Let's say I have a website at http://domain.org on which I also have Google Analytics (GA) and Mixpanel (MP) Javascript tracking codes. Both MP and GA store cookies on the user's browser for my entire domain including sub domains (.domain.org).
Because of this every time I do a request to any URL in this entire domain, the cookies for GA and MP are sent along.
New Relic on the other hand store their cookie on the bam.nr-data.net domain.
Why do GA and MP do this? Only in a situation of strange backend hackings one would use the values in these cookies on the backend.
Google Analytics uses first party cookies (by injecting the javascript code that's setting the cookie into the web site source) because 3rd party cookies are often blocked (in many browsers they are blocked by default).
Since they are set under your domain name they are sent to your server. That's pretty much a side effect of the original intent (which is to make the tracking more reliable), your are not supposed to use them in your backend.

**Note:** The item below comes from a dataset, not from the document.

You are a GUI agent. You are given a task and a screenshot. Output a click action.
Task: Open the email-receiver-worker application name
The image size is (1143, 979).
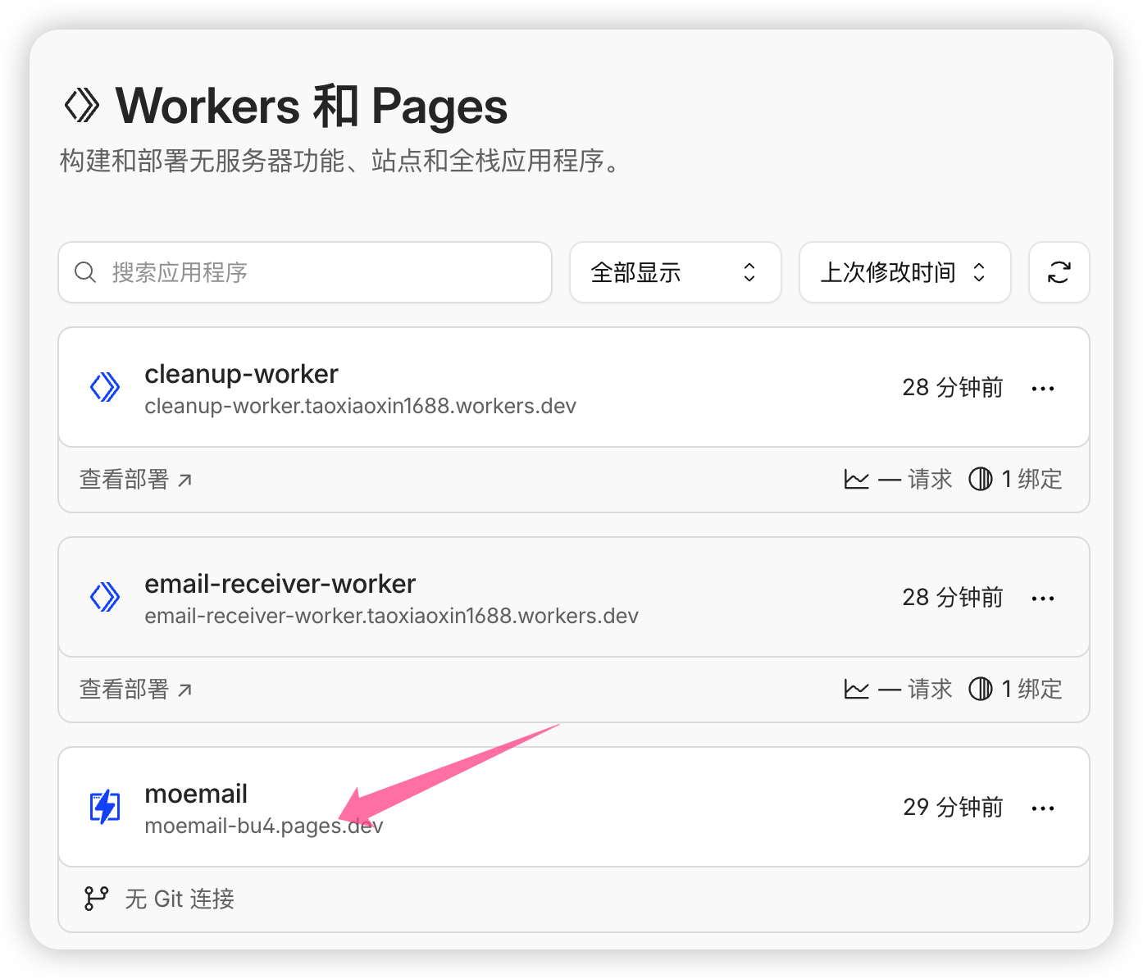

When setting up Google Analytics you can use the cookie domain parameter to limit ga cookies to a specific part of your domain/subdomain. You cannot, to the best of my knowledge, make GA use a third party cookie.
On a related note, if your goal is to avoid sending the cookie data with each request, you can tell Google Analytics to use localStorage (instead of cookies) to store the client ID.
Here's a thread on the HTML5Boilerplate repo discussing implementation and the pros and cons of such an approach.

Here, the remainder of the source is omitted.